# Task data:
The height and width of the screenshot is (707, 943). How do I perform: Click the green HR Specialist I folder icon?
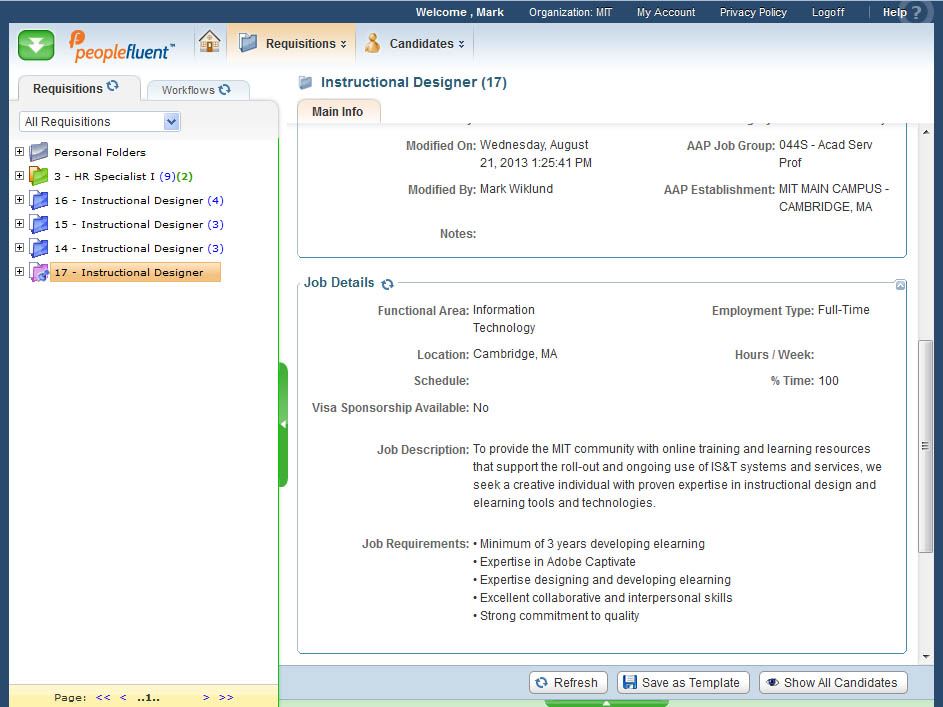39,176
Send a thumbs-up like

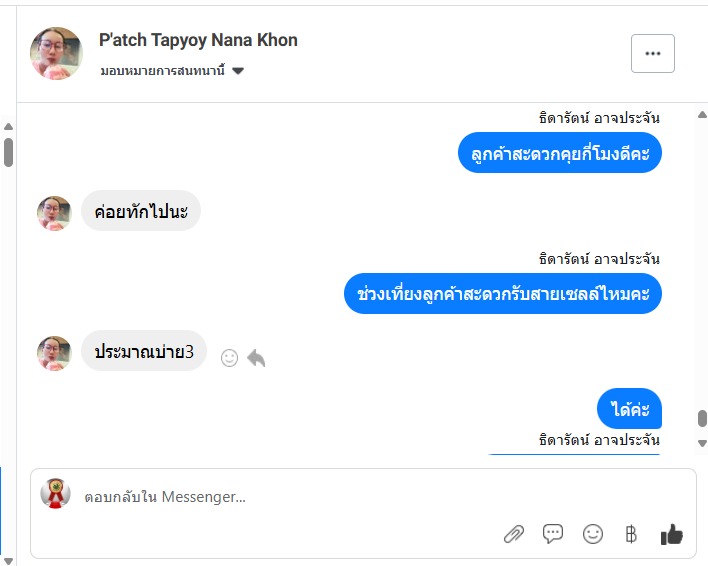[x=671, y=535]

--

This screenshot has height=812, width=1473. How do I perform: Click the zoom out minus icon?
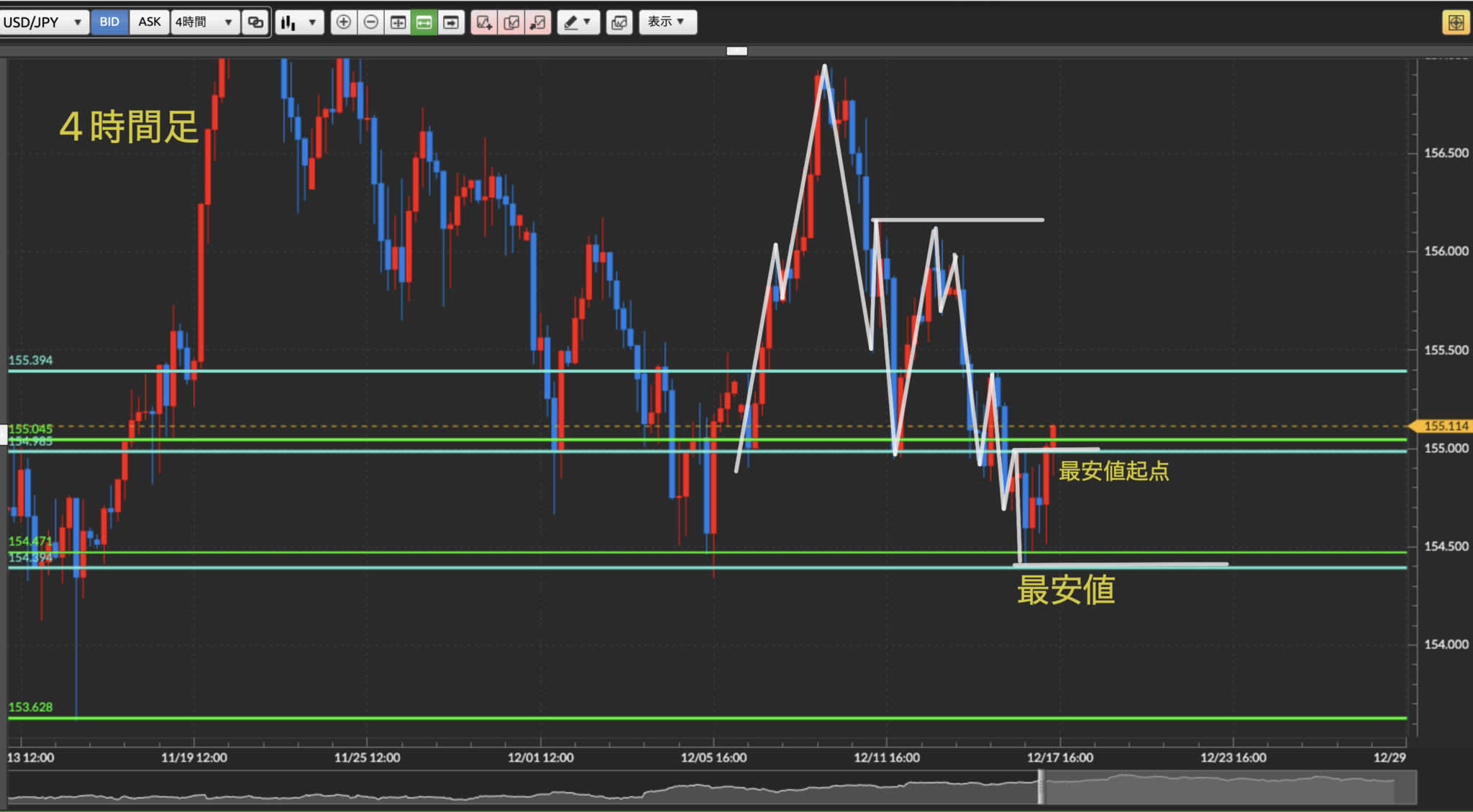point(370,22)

==

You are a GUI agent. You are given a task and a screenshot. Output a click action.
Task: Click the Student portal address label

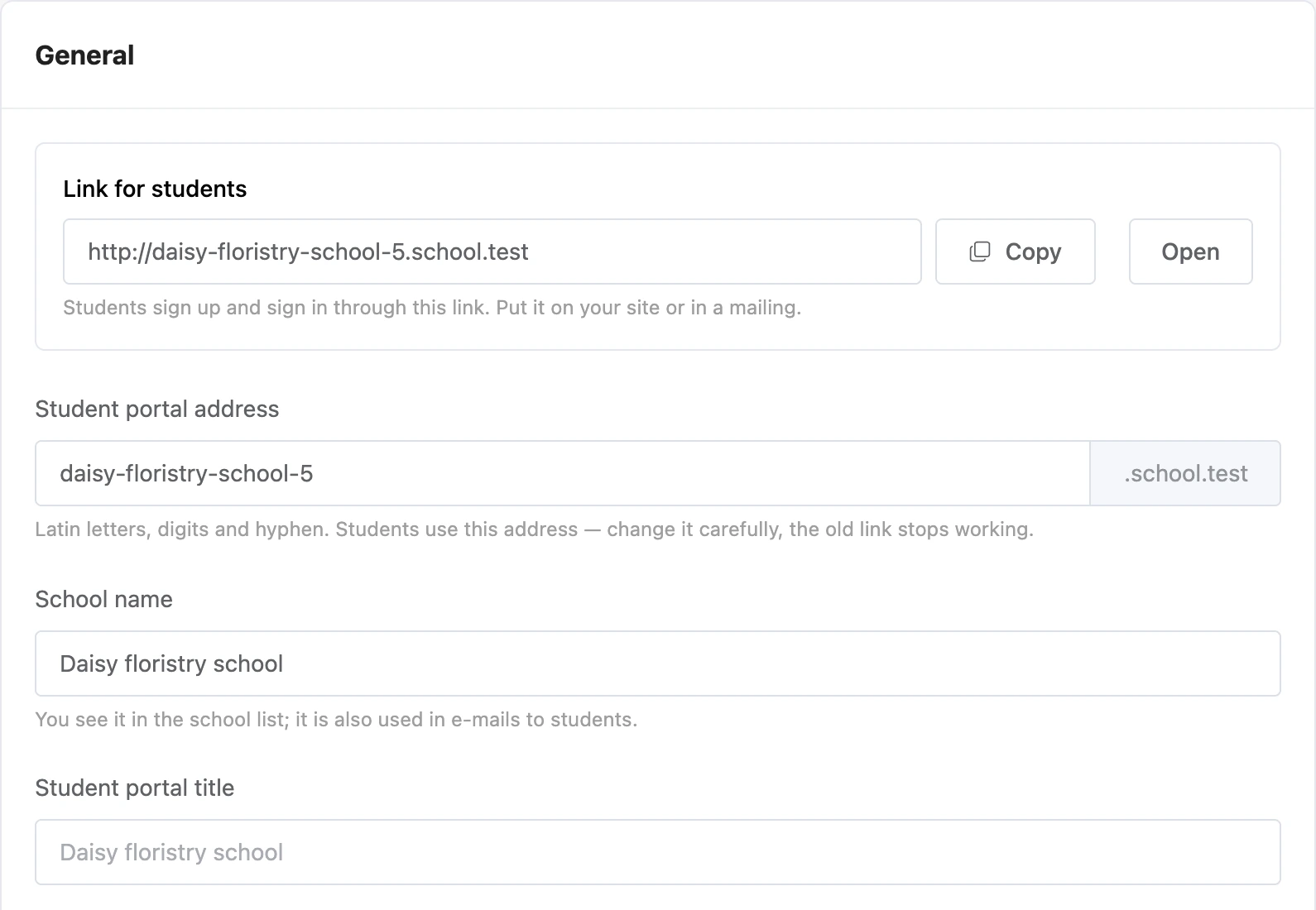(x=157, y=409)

# What is required:
Rewrite the lines of the records from the line with "The height and" to the line with "[x=671, y=535]" as a numbered list. Skip blank lines and leave out the pictures.

# Answer for the task:
1. The height and width of the screenshot is (707, 943). How do I perform: Click the green HR Specialist I folder icon?
2. 39,176
3. Send a thumbs-up like
4. [x=671, y=535]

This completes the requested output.